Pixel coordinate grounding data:
□ □ □

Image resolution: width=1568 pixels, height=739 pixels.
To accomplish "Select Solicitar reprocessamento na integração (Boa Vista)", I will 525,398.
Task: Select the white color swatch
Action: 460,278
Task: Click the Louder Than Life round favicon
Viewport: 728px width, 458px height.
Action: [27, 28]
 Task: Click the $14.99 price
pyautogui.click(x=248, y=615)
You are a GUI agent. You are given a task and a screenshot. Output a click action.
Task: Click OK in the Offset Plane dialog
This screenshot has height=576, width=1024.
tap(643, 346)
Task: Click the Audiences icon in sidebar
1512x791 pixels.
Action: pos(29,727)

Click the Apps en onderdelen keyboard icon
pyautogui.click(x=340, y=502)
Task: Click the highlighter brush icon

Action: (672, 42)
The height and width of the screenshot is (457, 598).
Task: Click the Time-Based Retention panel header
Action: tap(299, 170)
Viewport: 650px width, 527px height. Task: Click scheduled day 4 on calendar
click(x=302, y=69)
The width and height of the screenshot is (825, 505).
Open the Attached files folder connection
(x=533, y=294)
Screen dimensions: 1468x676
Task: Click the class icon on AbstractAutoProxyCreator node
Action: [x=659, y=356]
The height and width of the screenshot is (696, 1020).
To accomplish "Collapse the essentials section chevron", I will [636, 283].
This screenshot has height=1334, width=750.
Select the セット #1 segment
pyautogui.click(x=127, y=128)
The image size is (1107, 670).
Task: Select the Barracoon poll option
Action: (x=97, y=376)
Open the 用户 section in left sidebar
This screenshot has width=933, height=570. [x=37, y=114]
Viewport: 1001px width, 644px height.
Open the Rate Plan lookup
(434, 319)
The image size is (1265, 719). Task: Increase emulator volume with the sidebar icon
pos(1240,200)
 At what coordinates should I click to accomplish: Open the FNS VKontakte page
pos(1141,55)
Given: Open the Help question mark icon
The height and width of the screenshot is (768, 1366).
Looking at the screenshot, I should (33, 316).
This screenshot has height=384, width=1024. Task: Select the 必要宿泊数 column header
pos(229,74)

□ □ □

> [About this task]: Taking the line with "Viewport: 650px width, 527px" as the first, copy every line through the end of the entries above exactly, with no others.

> [Output for this task]:
Viewport: 650px width, 527px height. Task: Click scheduled day 4 on calendar
click(x=302, y=69)
The width and height of the screenshot is (825, 505).
Open the Attached files folder connection
(x=533, y=294)
Screen dimensions: 1468x676
Task: Click the class icon on AbstractAutoProxyCreator node
Action: [x=659, y=356]
The height and width of the screenshot is (696, 1020).
To accomplish "Collapse the essentials section chevron", I will [636, 283].
This screenshot has height=1334, width=750.
Select the セット #1 segment
pyautogui.click(x=127, y=128)
The image size is (1107, 670).
Task: Select the Barracoon poll option
Action: (x=97, y=376)
Open the 用户 section in left sidebar
This screenshot has width=933, height=570. [x=37, y=114]
Viewport: 1001px width, 644px height.
Open the Rate Plan lookup
(434, 319)
The image size is (1265, 719). Task: Increase emulator volume with the sidebar icon
pos(1240,200)
 At what coordinates should I click to accomplish: Open the FNS VKontakte page
pos(1141,55)
Given: Open the Help question mark icon
The height and width of the screenshot is (768, 1366).
Looking at the screenshot, I should (33, 316).
This screenshot has height=384, width=1024. Task: Select the 必要宿泊数 column header
pos(229,74)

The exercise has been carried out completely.